|dc.description.abstract||The purpose of the assessment was to review community involvement, performance and
generate a lessons’ learnt report that would contribute to decision-support mechanisms and
inform future interventions. The assessment methodology included extensive review of
relevant documentation, interviews with key informants, specifically the component
coordinators and other stakeholders; field visits to selected project sites, observation and
discussions with community members.
In response to the terms of reference (TORs) and scope of work; the critical question to be
answered was whether the significant role of community participation has been realized as
envisaged in the project document and what evidence there is.
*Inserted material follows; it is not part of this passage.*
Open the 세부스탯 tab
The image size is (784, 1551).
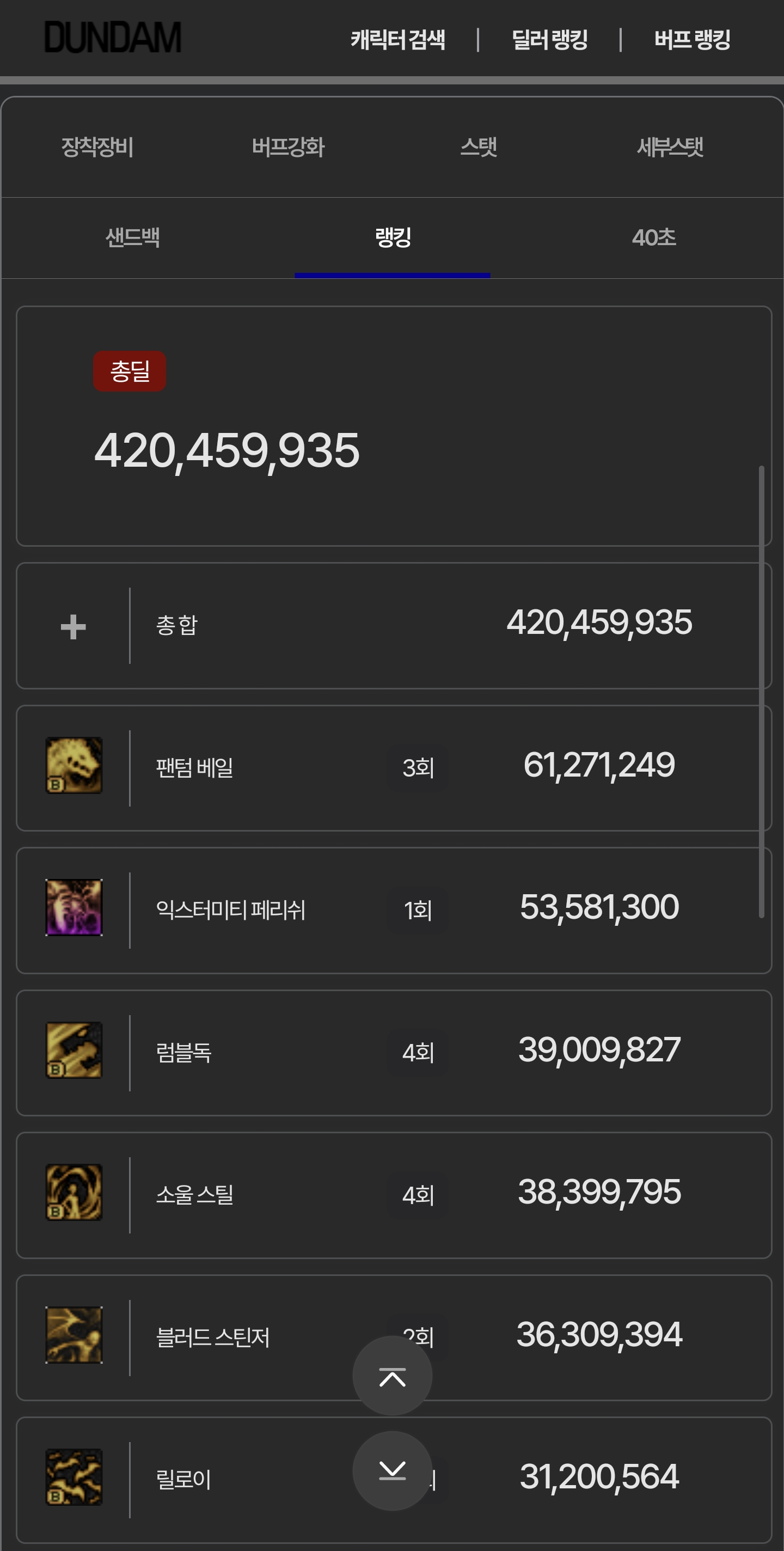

To address this question it was
critical to review outputs by objective and components as outlined in the TORs and scope of
work. Across the components the broad guiding questions were: what is the nature of
community participation, achievements and potential for sustainability, the challenges and
lessons learnt from the community as well as project implementation.
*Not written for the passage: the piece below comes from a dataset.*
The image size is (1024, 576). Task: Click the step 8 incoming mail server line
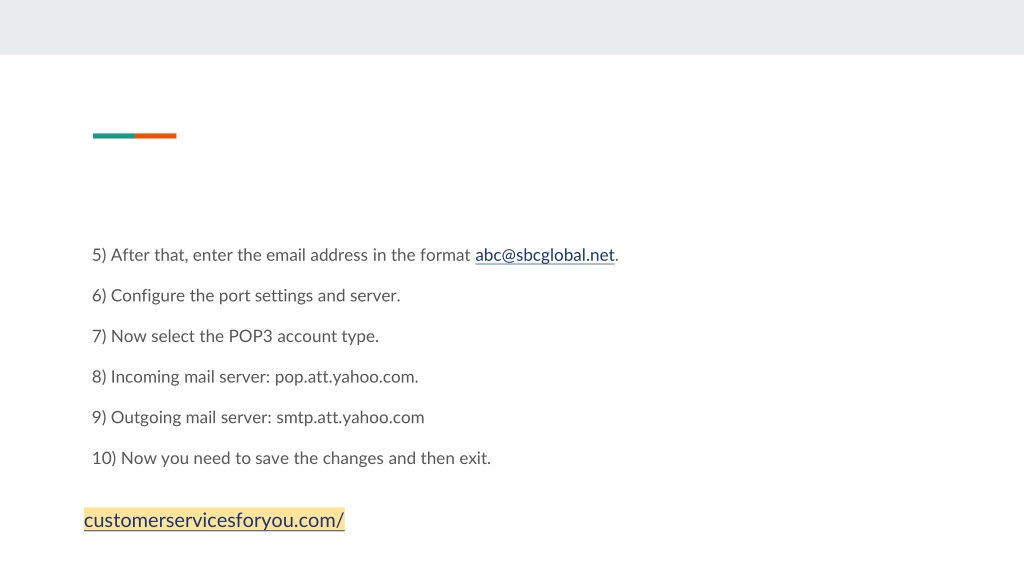coord(255,377)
The findings indicate that community participation cuts across all components and activities
undertaken by community groups are at various stages of implementation. While microprojects
were a major boost for community participation, community groups were mobilized
and engaged in other activities identified through Participatory Rural Appraisal (PRA) and
flagged as opportunities. This was more evident within the soil and water conservation
component. The activities have both direct and indirect relation to the sustenance of the
environment. These are outlined and discussed within each of the relevant components.
Community participation in the various project components has progressed at different paces.
In general, Water hyacinth, Wetlands, Soil and Water Conservation, and Afforestation have
progressed at a higher pace compared to Capacity building, Fisheries and Water Quality
components. Fisheries Research by its orientation on research had little room for community
participation. However, training in aquaculture was availed to farmers under the Capacity
Building component through the Department of Fisheries, Moi University.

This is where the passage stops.